Худое усталое лицо женщины сделалось непроницаемым, но по выражению ее глаз можно было обо всем догадаться.
— Что вы сказали?
— Она знает, и вы тоже знаете.
— Я не позволю беспокоить мою мать ни репортерам, ни полицейским.
— Я не собираюсь беспокоить вашу мать. Почему бы вам не рассказать, как и когда она узнала, что является дочерью Бобби, а не ее сестрой?
— Не знаю. — Мисс Сойер потерла лицо руками. — Она уже давно, очень давно болеет. Даже когда я была ребенком… — Она опустила руки и теперь выглядела еще более усталой, даже больной. — Лейтенант, это так необходимо?

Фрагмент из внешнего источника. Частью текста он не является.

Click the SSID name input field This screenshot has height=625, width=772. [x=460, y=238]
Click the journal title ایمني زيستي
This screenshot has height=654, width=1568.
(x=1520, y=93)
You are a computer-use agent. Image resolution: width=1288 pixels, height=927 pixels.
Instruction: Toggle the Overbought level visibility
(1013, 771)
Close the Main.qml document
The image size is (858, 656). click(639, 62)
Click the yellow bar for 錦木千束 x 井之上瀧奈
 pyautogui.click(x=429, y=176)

— У меня на руках два убийства. В обоих случаях ваши родственники имеют отношение к делу.
— Я не считаю семью Хопкинсов своими родственниками. С какой стати? Мне жаль, что этого человека убили, потому что старая история снова всплыла на поверхность. Я тщательно оберегала свою семью от шумихи вокруг Бобби Брэй. Проверьте, если хотите. Я никогда не давала интервью и не соглашалась ни с кем встречаться.

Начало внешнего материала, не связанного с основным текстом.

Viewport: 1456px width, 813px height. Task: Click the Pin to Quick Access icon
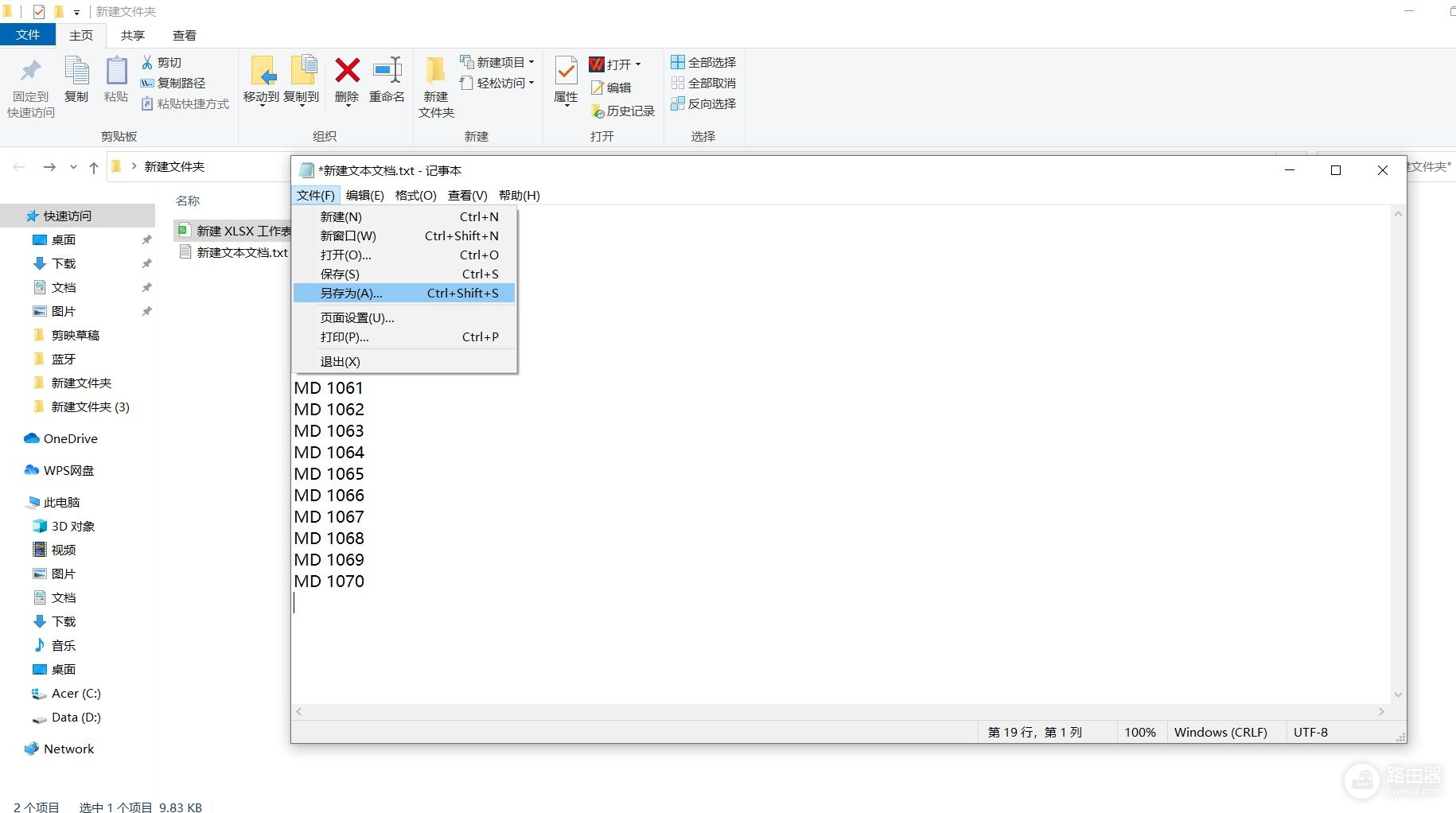30,72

— Почему? Судя по тому, что мне известно, это прибыльное дело.
— Потому что я хотела жить нормально. Я имею право на это, и мои дети тоже. Моя мать всегда была хрупкой разумом и телом. Но я не такая, и я приняла меры, чтобы держаться подальше от этого водоворота. Если сведения о том, что я внучка Бобби, а не ее внучатая племянница, просочатся наружу, на меня откроют охоту.
— Я не могу обещать, что все останется в тайне, но обещаю, что не буду давать интервью об этом аспекте расследования. Я не раскрою ваше имя и имена членов вашей семьи.
— Спасибо, но они уже раскрыты, — устало проговорила мисс Сойер.
— Тем более вам не повредит, если вы ответите на несколько вопросов. Как ваша мать узнала о том, кто были ее родители?
— Она сказала мне и моему брату, что нашла письма Бобби. Мать Бобби сохранила их. В этих письмах она спрашивала, как поживает ее дочка, и называла мою мать по имени. Она называла ее «моя Серенити [1] », как будто речь шла о состоянии души, а не о ребенке, нуждавшемся в материнской заботе.
Горечь, прозвучавшая в ее словах, подсказала Еве, что ее собеседница не принадлежит к числу поклонниц Бобби Брэй.